Ancora una volta mi complimento con Teatro Naturale: non si può continuare a presentare i nostri prodotti di pregio in maniera iperbolica e senza senso. Fare solo delle nicchie cui possono accedere solo super-ricchi non risolve i problemi degli agricoltori, mentre valorizzarli anche in termini scientifici è assai più utile.
Con cordialità.
Giuseppe Bertoni

Donato Galeone
Donato Galeone
14 maggio 2011 ore 21:15

Ho letto con molto interesse ed anch'io rutengo essenziale che la "comunicazione agroalimentare"debba essere rilanciata e mirata nella dimensione territoriale regionale e per aree rurali intercomunali di omogeneo sviluppo che "con nuovi linguaggi puntino a informare sulla sostanza, sui fatti tangibili" - e, mi permetto aggiungere, anche con l'attivazione di efficienti "centri informativi" - cofinanziati dalle regioni italiane, come deliberato dalla Regione Lazio, e per filiere di prodotto - verso tutti gli operatori dell'agricoltura, preferibilmente associati, da orientare a valorizzare e concentrare l'offerta di prodotto, certificata in sicurezza alimentare, per la commercializzazione.
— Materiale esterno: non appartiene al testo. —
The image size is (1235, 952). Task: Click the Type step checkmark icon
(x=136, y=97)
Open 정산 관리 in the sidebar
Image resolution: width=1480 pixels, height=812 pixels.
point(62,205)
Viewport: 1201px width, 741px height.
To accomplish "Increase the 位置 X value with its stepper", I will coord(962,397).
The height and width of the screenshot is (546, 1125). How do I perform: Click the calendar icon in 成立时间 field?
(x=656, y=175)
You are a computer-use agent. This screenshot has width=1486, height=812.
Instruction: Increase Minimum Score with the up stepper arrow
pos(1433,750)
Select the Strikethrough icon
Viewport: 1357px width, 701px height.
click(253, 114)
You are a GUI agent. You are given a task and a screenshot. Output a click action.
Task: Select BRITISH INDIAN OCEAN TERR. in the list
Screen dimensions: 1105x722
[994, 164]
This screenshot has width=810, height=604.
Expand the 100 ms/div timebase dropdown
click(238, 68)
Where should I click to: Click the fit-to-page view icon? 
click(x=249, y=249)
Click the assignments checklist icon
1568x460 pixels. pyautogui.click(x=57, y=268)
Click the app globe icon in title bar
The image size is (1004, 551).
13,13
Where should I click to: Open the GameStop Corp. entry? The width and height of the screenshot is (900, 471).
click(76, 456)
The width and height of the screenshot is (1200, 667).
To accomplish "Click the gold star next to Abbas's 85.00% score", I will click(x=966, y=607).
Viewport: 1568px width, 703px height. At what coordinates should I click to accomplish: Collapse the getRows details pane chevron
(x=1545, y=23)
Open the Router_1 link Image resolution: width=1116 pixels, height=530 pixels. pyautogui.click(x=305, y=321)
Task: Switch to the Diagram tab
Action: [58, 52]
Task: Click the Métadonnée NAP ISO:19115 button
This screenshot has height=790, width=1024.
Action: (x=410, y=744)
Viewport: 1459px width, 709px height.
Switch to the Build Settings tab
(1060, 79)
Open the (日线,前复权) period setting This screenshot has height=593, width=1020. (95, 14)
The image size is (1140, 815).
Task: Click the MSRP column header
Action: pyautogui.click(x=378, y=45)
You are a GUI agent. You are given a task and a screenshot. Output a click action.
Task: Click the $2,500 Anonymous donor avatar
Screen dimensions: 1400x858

Ritengo,inoltre, che sia necessario e conseguente un sostegno pubblico che, partendo proprio dai produttori dei piccoli Comuni, già partecipi dell'attivato "Centro Informativo" - come ad esempio i produttori di olive nella filiera olio di alta qualità - di un altrettanto mirato aiuto alle iniziative promozionali in comunicazioni commerciali e di marketing da integrare al recupero non solo produttivo di oliveti abbandonati ma anche ambientale e paesaggistico degli areali terrazzati. A tal fine è attualissimo il confronto aperto dal Dott.Alberto Grimelli nel merito del budget della Unione Europea "sui 108 milioni di euro per l'olivocoltura italiana nel triennio 2013-2015. L'articolo del Dr. Grimelli -a mio avviso- merita altro più documentato e puntuale commento.